On the dimension drop conjecture for diagonal flows on the space of lattices

TL;DR

This paper proves the dimension drop conjecture for certain diagonal flows on the space of lattices, providing effective estimates and connecting to Diophantine approximation improvements.

Contribution

It extends the conjecture's proof to non-compact cases involving SL(m+n,R)/SL(m+n,Z), using exponential mixing and integral inequalities.

Findings

Confirmed the conjecture for specific diagonal flows on lattice spaces.

Provided effective codimension estimates for the set of points with non-typical orbits.
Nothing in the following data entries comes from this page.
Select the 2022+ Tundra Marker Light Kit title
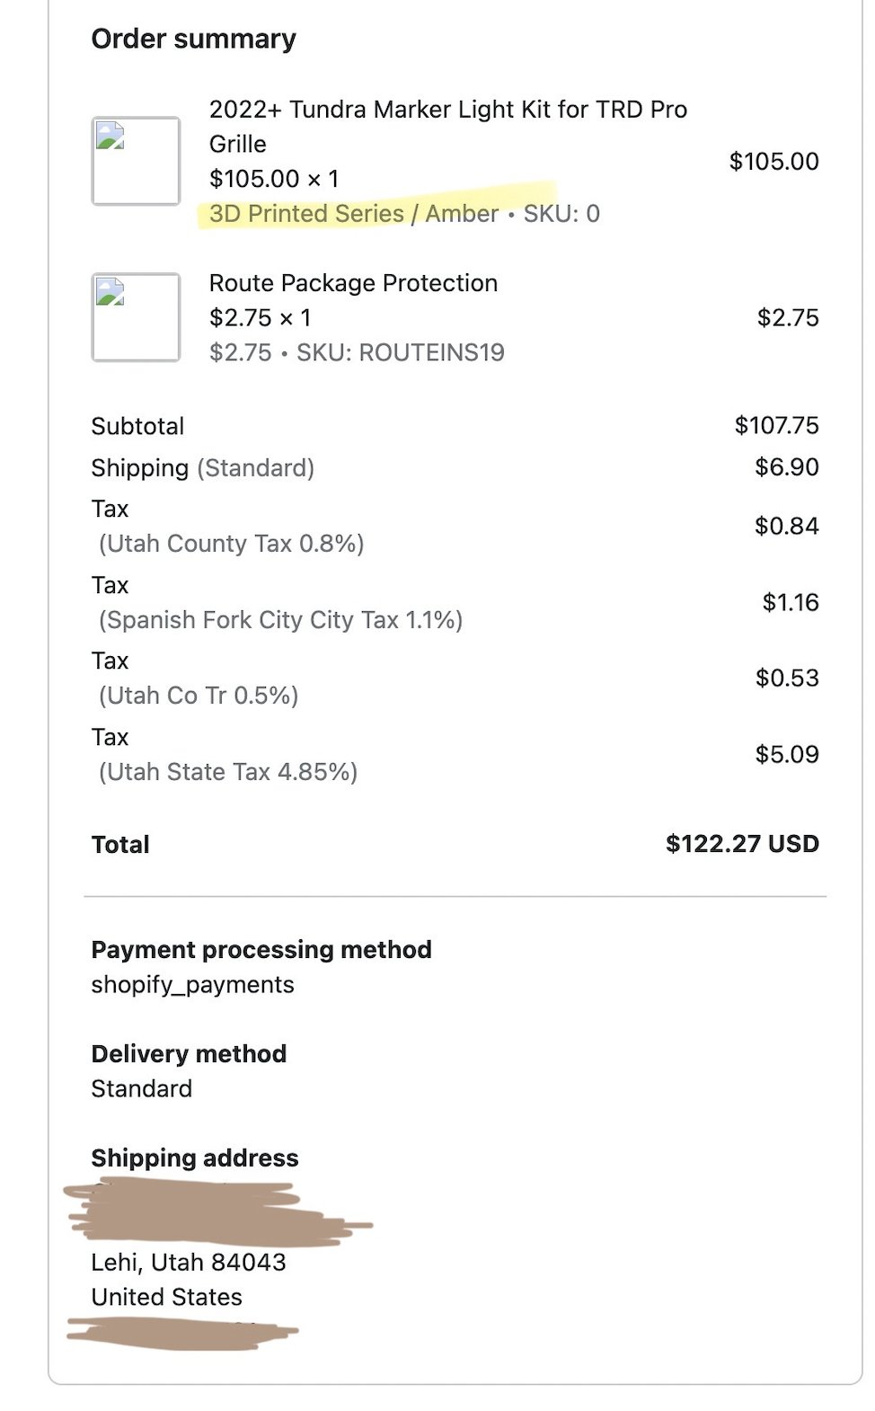 point(447,127)
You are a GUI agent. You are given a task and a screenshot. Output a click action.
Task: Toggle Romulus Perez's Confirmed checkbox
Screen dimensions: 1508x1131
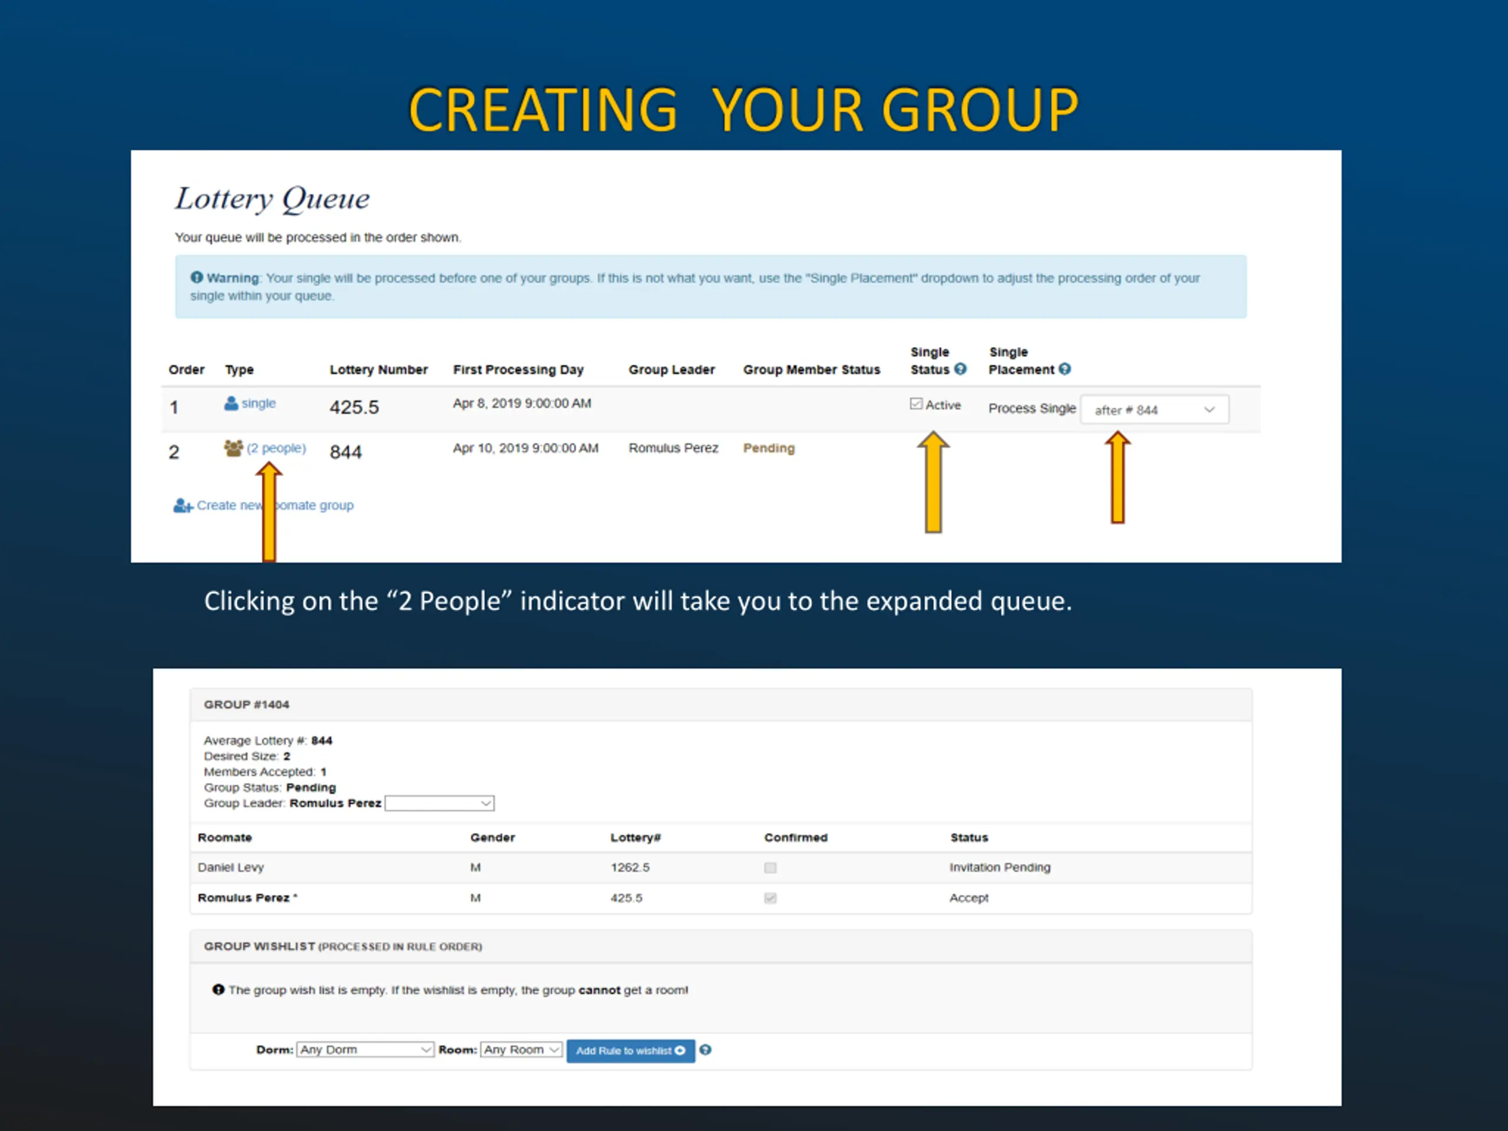pyautogui.click(x=770, y=898)
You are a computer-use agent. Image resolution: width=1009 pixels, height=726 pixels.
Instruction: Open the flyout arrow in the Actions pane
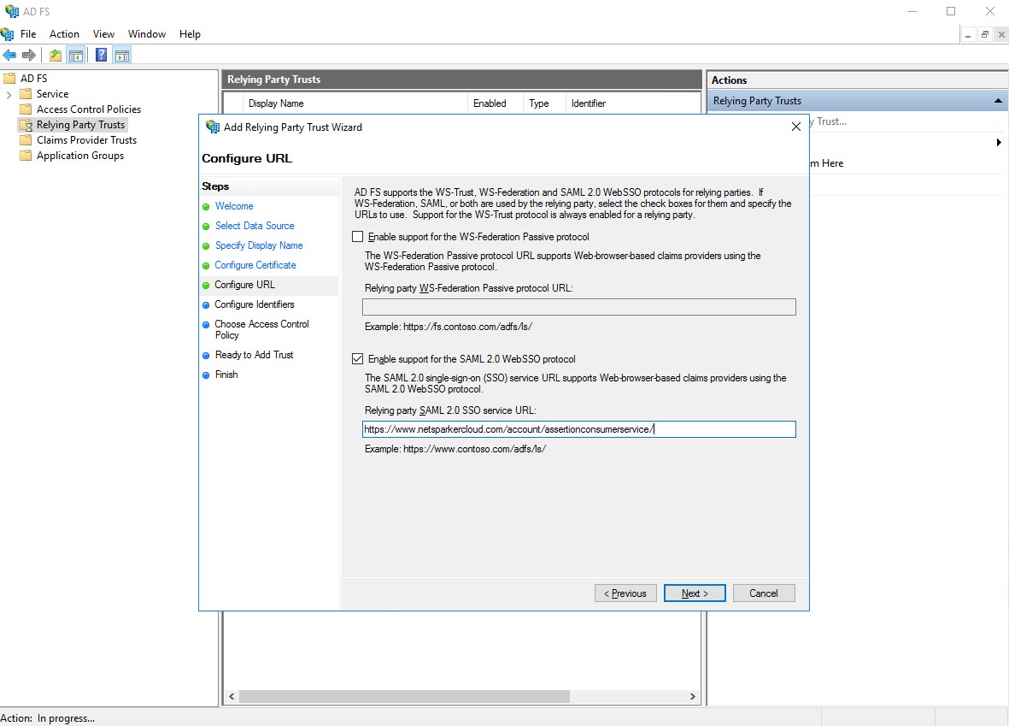998,144
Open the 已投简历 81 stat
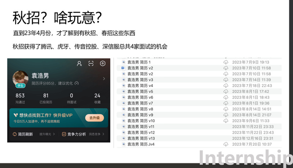Image resolution: width=293 pixels, height=168 pixels. (46, 98)
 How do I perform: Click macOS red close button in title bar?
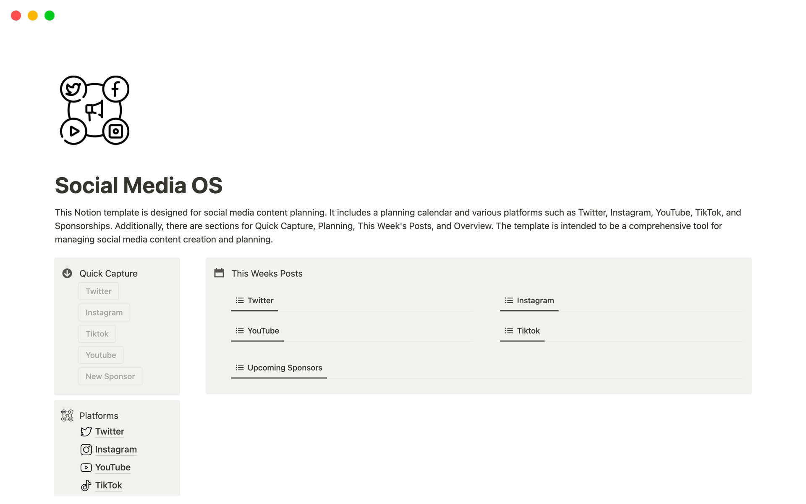point(16,16)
Linked the results to improvements in Dirichlet's theorem for Diophantine approximation.

Abstract

Let $X = G/\Gamma$, where $G$ is a Lie group and $\Gamma$ is a lattice in $G$, let $U$ be an open subset of $X$, and let $\{g_t\}$ be a one-parameter subgroup of $G$. Consider the set of points in $X$ whose $g_t$-orbit misses $U$; it has measure zero if the flow is ergodic. It has been conjectured that this set has Hausdorff dimension strictly smaller than the dimension of $X$. This conjecture has been proved when $X$ is compact or when $G$ is a simple Lie group of real rank $1$. In this paper we prove this conjecture for the case $G=\textrm{SL}_{m+n}(\mathbb{R})$, $\Gamma=\textrm{SL}_{m+n}(\mathbb{Z})$ and $g_t=\textrm{diag} (e^{nt}, \dots, e^{nt},e^{-mt}, \dots, e^{-mt})$, in fact providing an effective estimate for the codimension. The proof uses exponential mixing of the flow together with the method of integral inequalities for height functions on $\textrm{SL}_{m+n}(\mathbb{R})/\textrm{SL}_{m+n}(\mathbb{Z})$. We also discuss an application to the problem of improving Dirichlet's theorem in simultaneous Diophantine approximation.